Stated task A: Decide whether each statement agrees with the porter taste test below, answering yes or no and quoting the deciding words: (i) The Dublin Porter has a creamy, sweet milkshake quality. (ii) The West Indies Porter tastes heavy because of its higher ABV. (iii) The reviewer ends up preferring the Dublin Porter.

## Begin Document segment

Those are the descriptions from the brewery but who wins the taste test for me?

The Dublin Porter is quite light. It has a creamy, sweet milkshake quality to it. It is smooth with caramel notes. They would really have to amp the hops for me to taste them. What Dublin thinks is hoppy is not to someone in California. There is an Oyster stout mineral note tucked in this beer as well. It is nicely complex and is a beer for a spring with clouds.

The stronger West Indies Porter could be mistaken for the regular Guinness stout. It has more meat on the bones, as it were, with notes of smoke and chocolate and savory salt notes to it. The aroma is very biscuity to the point of toast. It is deceptive in that it tastes rather light despite the higher ABV.

In the end, I would take the heartier West Indies Version. It dispenses with the sweetness and heads straight to thicker and more mineral tasting. No mucking about.

2 Replies to “Dublin or West Indies – Guinness Porter Taste-Off”

  1. “Originally created in 1796…”

## End Document segment

Stated task B: Copy the records word for word, starting at their first line and ending with the line that contains "click(194, 44)", including that line.

## Begin Supplied records

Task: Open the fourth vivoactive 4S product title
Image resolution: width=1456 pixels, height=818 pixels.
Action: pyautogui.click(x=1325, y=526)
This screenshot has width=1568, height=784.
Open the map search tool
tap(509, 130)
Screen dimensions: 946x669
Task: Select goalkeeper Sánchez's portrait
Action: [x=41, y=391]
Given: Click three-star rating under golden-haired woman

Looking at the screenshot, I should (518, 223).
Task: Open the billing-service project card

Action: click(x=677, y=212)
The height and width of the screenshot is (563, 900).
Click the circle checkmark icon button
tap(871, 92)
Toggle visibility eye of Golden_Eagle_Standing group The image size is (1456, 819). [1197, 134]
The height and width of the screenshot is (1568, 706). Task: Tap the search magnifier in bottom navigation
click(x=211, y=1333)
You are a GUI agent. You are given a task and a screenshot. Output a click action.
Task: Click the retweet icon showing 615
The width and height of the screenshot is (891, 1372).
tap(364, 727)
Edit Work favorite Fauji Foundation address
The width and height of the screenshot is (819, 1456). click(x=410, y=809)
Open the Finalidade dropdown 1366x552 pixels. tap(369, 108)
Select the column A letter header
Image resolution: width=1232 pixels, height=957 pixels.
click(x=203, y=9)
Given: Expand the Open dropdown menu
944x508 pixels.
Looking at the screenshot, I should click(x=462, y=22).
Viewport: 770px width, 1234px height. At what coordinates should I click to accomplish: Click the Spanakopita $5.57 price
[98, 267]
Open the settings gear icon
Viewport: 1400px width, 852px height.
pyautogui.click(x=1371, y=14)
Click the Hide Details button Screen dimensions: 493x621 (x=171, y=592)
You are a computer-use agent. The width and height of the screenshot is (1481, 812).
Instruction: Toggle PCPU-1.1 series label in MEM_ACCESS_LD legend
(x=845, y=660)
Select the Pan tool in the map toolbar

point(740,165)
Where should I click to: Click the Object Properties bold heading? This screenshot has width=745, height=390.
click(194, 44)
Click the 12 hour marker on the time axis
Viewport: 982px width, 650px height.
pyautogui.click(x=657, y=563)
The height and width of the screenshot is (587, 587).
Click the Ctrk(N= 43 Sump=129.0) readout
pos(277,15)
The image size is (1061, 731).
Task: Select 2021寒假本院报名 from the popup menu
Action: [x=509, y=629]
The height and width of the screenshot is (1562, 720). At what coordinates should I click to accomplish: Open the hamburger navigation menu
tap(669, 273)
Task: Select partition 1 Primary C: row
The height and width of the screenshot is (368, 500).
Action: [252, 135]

## End Supplied records

Answer A:
(i) Yes: "It has a creamy, sweet milkshake quality to it."
(ii) No: "It is deceptive in that it tastes rather light despite the higher ABV."
(iii) No: "In the end, I would take the heartier West Indies Version."

Answer B:
Task: Open the fourth vivoactive 4S product title
Image resolution: width=1456 pixels, height=818 pixels.
Action: pyautogui.click(x=1325, y=526)
This screenshot has width=1568, height=784.
Open the map search tool
tap(509, 130)
Screen dimensions: 946x669
Task: Select goalkeeper Sánchez's portrait
Action: [x=41, y=391]
Given: Click three-star rating under golden-haired woman

Looking at the screenshot, I should (518, 223).
Task: Open the billing-service project card

Action: click(x=677, y=212)
The height and width of the screenshot is (563, 900).
Click the circle checkmark icon button
tap(871, 92)
Toggle visibility eye of Golden_Eagle_Standing group The image size is (1456, 819). [1197, 134]
The height and width of the screenshot is (1568, 706). Task: Tap the search magnifier in bottom navigation
click(x=211, y=1333)
You are a GUI agent. You are given a task and a screenshot. Output a click action.
Task: Click the retweet icon showing 615
The width and height of the screenshot is (891, 1372).
tap(364, 727)
Edit Work favorite Fauji Foundation address
The width and height of the screenshot is (819, 1456). click(x=410, y=809)
Open the Finalidade dropdown 1366x552 pixels. tap(369, 108)
Select the column A letter header
Image resolution: width=1232 pixels, height=957 pixels.
click(x=203, y=9)
Given: Expand the Open dropdown menu
944x508 pixels.
Looking at the screenshot, I should click(x=462, y=22).
Viewport: 770px width, 1234px height. At what coordinates should I click to accomplish: Click the Spanakopita $5.57 price
[98, 267]
Open the settings gear icon
Viewport: 1400px width, 852px height.
pyautogui.click(x=1371, y=14)
Click the Hide Details button Screen dimensions: 493x621 (x=171, y=592)
You are a computer-use agent. The width and height of the screenshot is (1481, 812).
Instruction: Toggle PCPU-1.1 series label in MEM_ACCESS_LD legend
(x=845, y=660)
Select the Pan tool in the map toolbar

point(740,165)
Where should I click to: Click the Object Properties bold heading? This screenshot has width=745, height=390.
click(194, 44)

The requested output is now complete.